→ **The problem**: Can you write out the whole listing exactly?
- - - - - - -
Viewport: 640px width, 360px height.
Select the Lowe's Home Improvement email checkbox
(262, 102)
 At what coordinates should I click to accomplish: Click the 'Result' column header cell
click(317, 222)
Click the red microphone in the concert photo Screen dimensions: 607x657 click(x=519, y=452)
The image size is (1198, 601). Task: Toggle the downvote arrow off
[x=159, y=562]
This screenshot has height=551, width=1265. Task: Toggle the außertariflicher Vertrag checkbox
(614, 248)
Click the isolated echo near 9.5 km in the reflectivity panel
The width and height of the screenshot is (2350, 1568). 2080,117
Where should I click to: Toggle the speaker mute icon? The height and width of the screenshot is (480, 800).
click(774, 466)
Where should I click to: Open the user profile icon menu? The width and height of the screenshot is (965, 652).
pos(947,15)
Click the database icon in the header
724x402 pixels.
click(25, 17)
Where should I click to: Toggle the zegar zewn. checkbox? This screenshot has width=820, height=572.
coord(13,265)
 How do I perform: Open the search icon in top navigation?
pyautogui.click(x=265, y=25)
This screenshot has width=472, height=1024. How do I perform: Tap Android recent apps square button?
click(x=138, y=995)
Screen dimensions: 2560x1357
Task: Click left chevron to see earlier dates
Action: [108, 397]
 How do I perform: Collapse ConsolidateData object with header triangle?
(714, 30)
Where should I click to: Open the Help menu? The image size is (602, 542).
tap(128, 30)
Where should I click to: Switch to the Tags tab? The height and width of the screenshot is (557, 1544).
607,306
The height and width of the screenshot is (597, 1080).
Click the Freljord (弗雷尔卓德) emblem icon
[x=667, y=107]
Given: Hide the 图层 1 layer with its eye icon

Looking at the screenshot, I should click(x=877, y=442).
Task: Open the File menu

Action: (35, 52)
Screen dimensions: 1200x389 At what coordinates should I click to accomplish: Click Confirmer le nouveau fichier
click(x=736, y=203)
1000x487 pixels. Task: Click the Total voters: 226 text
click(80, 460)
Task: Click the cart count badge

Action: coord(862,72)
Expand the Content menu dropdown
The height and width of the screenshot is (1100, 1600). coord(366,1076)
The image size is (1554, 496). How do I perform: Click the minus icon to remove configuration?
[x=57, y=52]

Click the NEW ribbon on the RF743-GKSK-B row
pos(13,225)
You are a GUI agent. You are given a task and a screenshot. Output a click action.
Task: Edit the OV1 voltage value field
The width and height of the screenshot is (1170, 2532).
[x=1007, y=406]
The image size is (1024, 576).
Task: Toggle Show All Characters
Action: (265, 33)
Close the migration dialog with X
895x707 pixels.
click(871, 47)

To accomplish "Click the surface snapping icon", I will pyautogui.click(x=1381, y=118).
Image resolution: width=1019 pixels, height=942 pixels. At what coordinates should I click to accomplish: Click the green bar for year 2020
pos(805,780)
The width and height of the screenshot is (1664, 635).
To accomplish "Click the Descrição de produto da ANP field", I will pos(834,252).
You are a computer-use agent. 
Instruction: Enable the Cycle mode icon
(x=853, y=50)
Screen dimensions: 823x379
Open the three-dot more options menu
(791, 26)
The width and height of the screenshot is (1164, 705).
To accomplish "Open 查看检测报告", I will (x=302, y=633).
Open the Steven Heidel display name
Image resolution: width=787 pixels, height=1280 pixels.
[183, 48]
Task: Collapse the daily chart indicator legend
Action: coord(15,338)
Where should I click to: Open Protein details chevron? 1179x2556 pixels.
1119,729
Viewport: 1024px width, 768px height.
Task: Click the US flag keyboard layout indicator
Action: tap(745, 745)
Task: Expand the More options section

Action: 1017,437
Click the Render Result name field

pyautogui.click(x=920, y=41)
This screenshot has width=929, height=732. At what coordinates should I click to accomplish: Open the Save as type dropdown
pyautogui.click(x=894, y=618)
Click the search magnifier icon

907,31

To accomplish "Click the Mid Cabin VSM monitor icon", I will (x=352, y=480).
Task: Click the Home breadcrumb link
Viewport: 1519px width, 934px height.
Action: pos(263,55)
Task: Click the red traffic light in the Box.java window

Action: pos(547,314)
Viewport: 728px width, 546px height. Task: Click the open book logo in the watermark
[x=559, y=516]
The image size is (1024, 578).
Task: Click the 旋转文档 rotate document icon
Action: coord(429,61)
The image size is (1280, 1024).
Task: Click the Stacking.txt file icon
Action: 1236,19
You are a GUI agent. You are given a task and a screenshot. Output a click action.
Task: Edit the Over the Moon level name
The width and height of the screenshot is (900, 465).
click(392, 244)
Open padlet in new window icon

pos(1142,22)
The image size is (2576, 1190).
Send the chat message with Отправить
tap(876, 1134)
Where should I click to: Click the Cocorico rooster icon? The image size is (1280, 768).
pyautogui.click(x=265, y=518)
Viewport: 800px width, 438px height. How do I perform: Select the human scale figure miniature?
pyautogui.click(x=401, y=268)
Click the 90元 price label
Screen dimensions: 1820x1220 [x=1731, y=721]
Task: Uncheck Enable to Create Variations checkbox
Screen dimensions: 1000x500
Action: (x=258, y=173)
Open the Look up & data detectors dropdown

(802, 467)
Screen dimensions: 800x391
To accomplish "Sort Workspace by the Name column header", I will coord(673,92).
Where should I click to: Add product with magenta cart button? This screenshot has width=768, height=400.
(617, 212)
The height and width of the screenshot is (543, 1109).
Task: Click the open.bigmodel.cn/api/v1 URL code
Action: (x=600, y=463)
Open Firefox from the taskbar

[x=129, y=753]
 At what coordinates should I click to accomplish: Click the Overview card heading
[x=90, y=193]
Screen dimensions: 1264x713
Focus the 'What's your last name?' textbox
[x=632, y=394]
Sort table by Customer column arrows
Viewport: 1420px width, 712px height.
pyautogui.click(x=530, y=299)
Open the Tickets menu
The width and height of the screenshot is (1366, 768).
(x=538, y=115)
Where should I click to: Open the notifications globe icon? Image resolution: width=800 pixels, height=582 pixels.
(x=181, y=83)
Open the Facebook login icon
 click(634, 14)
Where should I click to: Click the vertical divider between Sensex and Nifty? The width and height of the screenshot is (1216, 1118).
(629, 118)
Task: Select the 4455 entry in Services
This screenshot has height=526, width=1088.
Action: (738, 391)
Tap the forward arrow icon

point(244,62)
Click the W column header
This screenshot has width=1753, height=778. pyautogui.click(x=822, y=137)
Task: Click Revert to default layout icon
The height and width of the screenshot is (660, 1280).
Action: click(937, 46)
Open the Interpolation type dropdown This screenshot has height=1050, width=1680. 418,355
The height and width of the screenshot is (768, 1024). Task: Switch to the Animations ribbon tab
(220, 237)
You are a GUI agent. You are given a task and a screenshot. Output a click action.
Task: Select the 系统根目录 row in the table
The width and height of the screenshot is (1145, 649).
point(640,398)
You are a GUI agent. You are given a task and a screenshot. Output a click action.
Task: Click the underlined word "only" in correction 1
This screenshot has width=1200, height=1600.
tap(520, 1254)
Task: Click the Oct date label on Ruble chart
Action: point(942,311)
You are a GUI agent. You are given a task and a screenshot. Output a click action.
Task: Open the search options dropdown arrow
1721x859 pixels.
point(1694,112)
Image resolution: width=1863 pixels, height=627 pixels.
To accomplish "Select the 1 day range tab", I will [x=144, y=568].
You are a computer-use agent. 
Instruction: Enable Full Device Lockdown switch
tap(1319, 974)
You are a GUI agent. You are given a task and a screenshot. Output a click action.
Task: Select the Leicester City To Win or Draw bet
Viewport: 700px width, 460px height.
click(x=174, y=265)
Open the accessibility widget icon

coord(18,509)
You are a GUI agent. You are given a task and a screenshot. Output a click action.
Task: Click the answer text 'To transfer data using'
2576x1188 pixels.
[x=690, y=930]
- - - - - - -
→ **Written reply**:
Viewport: 640px width, 360px height.
Select the Lowe's Home Improvement email checkbox
(262, 102)
 At what coordinates should I click to accomplish: Click the 'Result' column header cell
click(317, 222)
Click the red microphone in the concert photo Screen dimensions: 607x657 click(x=519, y=452)
The image size is (1198, 601). Task: Toggle the downvote arrow off
[x=159, y=562]
This screenshot has height=551, width=1265. Task: Toggle the außertariflicher Vertrag checkbox
(614, 248)
Click the isolated echo near 9.5 km in the reflectivity panel
The width and height of the screenshot is (2350, 1568). 2080,117
Where should I click to: Toggle the speaker mute icon? The height and width of the screenshot is (480, 800).
click(774, 466)
Where should I click to: Open the user profile icon menu? The width and height of the screenshot is (965, 652).
pos(947,15)
Click the database icon in the header
724x402 pixels.
click(25, 17)
Where should I click to: Toggle the zegar zewn. checkbox? This screenshot has width=820, height=572.
coord(13,265)
 How do I perform: Open the search icon in top navigation?
pyautogui.click(x=265, y=25)
This screenshot has width=472, height=1024. How do I perform: Tap Android recent apps square button?
click(x=138, y=995)
Screen dimensions: 2560x1357
Task: Click left chevron to see earlier dates
Action: [108, 397]
 How do I perform: Collapse ConsolidateData object with header triangle?
(714, 30)
Where should I click to: Open the Help menu? The image size is (602, 542).
tap(128, 30)
Where should I click to: Switch to the Tags tab? The height and width of the screenshot is (557, 1544).
607,306
The height and width of the screenshot is (597, 1080).
Click the Freljord (弗雷尔卓德) emblem icon
[x=667, y=107]
Given: Hide the 图层 1 layer with its eye icon

Looking at the screenshot, I should click(x=877, y=442).
Task: Open the File menu

Action: (35, 52)
Screen dimensions: 1200x389 At what coordinates should I click to accomplish: Click Confirmer le nouveau fichier
click(x=736, y=203)
1000x487 pixels. Task: Click the Total voters: 226 text
click(80, 460)
Task: Click the cart count badge

Action: coord(862,72)
Expand the Content menu dropdown
The height and width of the screenshot is (1100, 1600). coord(366,1076)
The image size is (1554, 496). How do I perform: Click the minus icon to remove configuration?
[x=57, y=52]

Click the NEW ribbon on the RF743-GKSK-B row
pos(13,225)
You are a GUI agent. You are given a task and a screenshot. Output a click action.
Task: Edit the OV1 voltage value field
The width and height of the screenshot is (1170, 2532).
[x=1007, y=406]
The image size is (1024, 576).
Task: Toggle Show All Characters
Action: (265, 33)
Close the migration dialog with X
895x707 pixels.
click(871, 47)

To accomplish "Click the surface snapping icon", I will pyautogui.click(x=1381, y=118).
Image resolution: width=1019 pixels, height=942 pixels. At what coordinates should I click to accomplish: Click the green bar for year 2020
pos(805,780)
The width and height of the screenshot is (1664, 635).
To accomplish "Click the Descrição de produto da ANP field", I will pos(834,252).
You are a computer-use agent. 
Instruction: Enable the Cycle mode icon
(x=853, y=50)
Screen dimensions: 823x379
Open the three-dot more options menu
(791, 26)
The width and height of the screenshot is (1164, 705).
To accomplish "Open 查看检测报告", I will (x=302, y=633).
Open the Steven Heidel display name
Image resolution: width=787 pixels, height=1280 pixels.
[183, 48]
Task: Collapse the daily chart indicator legend
Action: coord(15,338)
Where should I click to: Open Protein details chevron? 1179x2556 pixels.
1119,729
Viewport: 1024px width, 768px height.
Task: Click the US flag keyboard layout indicator
Action: tap(745, 745)
Task: Expand the More options section

Action: 1017,437
Click the Render Result name field

pyautogui.click(x=920, y=41)
This screenshot has width=929, height=732. At what coordinates should I click to accomplish: Open the Save as type dropdown
pyautogui.click(x=894, y=618)
Click the search magnifier icon

907,31

To accomplish "Click the Mid Cabin VSM monitor icon", I will (x=352, y=480).
Task: Click the Home breadcrumb link
Viewport: 1519px width, 934px height.
Action: pos(263,55)
Task: Click the red traffic light in the Box.java window

Action: pos(547,314)
Viewport: 728px width, 546px height. Task: Click the open book logo in the watermark
[x=559, y=516]
The image size is (1024, 578).
Task: Click the 旋转文档 rotate document icon
Action: coord(429,61)
The image size is (1280, 1024).
Task: Click the Stacking.txt file icon
Action: 1236,19
You are a GUI agent. You are given a task and a screenshot. Output a click action.
Task: Edit the Over the Moon level name
The width and height of the screenshot is (900, 465).
click(392, 244)
Open padlet in new window icon

pos(1142,22)
The image size is (2576, 1190).
Send the chat message with Отправить
tap(876, 1134)
Where should I click to: Click the Cocorico rooster icon? The image size is (1280, 768).
pyautogui.click(x=265, y=518)
Viewport: 800px width, 438px height. How do I perform: Select the human scale figure miniature?
pyautogui.click(x=401, y=268)
Click the 90元 price label
Screen dimensions: 1820x1220 [x=1731, y=721]
Task: Uncheck Enable to Create Variations checkbox
Screen dimensions: 1000x500
Action: (x=258, y=173)
Open the Look up & data detectors dropdown

(802, 467)
Screen dimensions: 800x391
To accomplish "Sort Workspace by the Name column header", I will coord(673,92).
Where should I click to: Add product with magenta cart button? This screenshot has width=768, height=400.
(617, 212)
The height and width of the screenshot is (543, 1109).
Task: Click the open.bigmodel.cn/api/v1 URL code
Action: (x=600, y=463)
Open Firefox from the taskbar

[x=129, y=753]
 At what coordinates should I click to accomplish: Click the Overview card heading
[x=90, y=193]
Screen dimensions: 1264x713
Focus the 'What's your last name?' textbox
[x=632, y=394]
Sort table by Customer column arrows
Viewport: 1420px width, 712px height.
pyautogui.click(x=530, y=299)
Open the Tickets menu
The width and height of the screenshot is (1366, 768).
(x=538, y=115)
Where should I click to: Open the notifications globe icon? Image resolution: width=800 pixels, height=582 pixels.
(x=181, y=83)
Open the Facebook login icon
 click(634, 14)
Where should I click to: Click the vertical divider between Sensex and Nifty? The width and height of the screenshot is (1216, 1118).
(629, 118)
Task: Select the 4455 entry in Services
This screenshot has height=526, width=1088.
Action: (738, 391)
Tap the forward arrow icon

point(244,62)
Click the W column header
This screenshot has width=1753, height=778. pyautogui.click(x=822, y=137)
Task: Click Revert to default layout icon
The height and width of the screenshot is (660, 1280).
Action: click(937, 46)
Open the Interpolation type dropdown This screenshot has height=1050, width=1680. 418,355
The height and width of the screenshot is (768, 1024). Task: Switch to the Animations ribbon tab
(220, 237)
You are a GUI agent. You are given a task and a screenshot. Output a click action.
Task: Select the 系统根目录 row in the table
The width and height of the screenshot is (1145, 649).
point(640,398)
You are a GUI agent. You are given a task and a screenshot. Output a click action.
Task: Click the underlined word "only" in correction 1
This screenshot has width=1200, height=1600.
tap(520, 1254)
Task: Click the Oct date label on Ruble chart
Action: point(942,311)
You are a GUI agent. You are given a task and a screenshot. Output a click action.
Task: Open the search options dropdown arrow
1721x859 pixels.
point(1694,112)
Image resolution: width=1863 pixels, height=627 pixels.
To accomplish "Select the 1 day range tab", I will [x=144, y=568].
You are a computer-use agent. 
Instruction: Enable Full Device Lockdown switch
tap(1319, 974)
You are a GUI agent. You are given a task and a screenshot. Output a click action.
Task: Select the Leicester City To Win or Draw bet
Viewport: 700px width, 460px height.
click(x=174, y=265)
Open the accessibility widget icon

coord(18,509)
You are a GUI agent. You are given a task and a screenshot. Output a click action.
Task: Click the answer text 'To transfer data using'
2576x1188 pixels.
[x=690, y=930]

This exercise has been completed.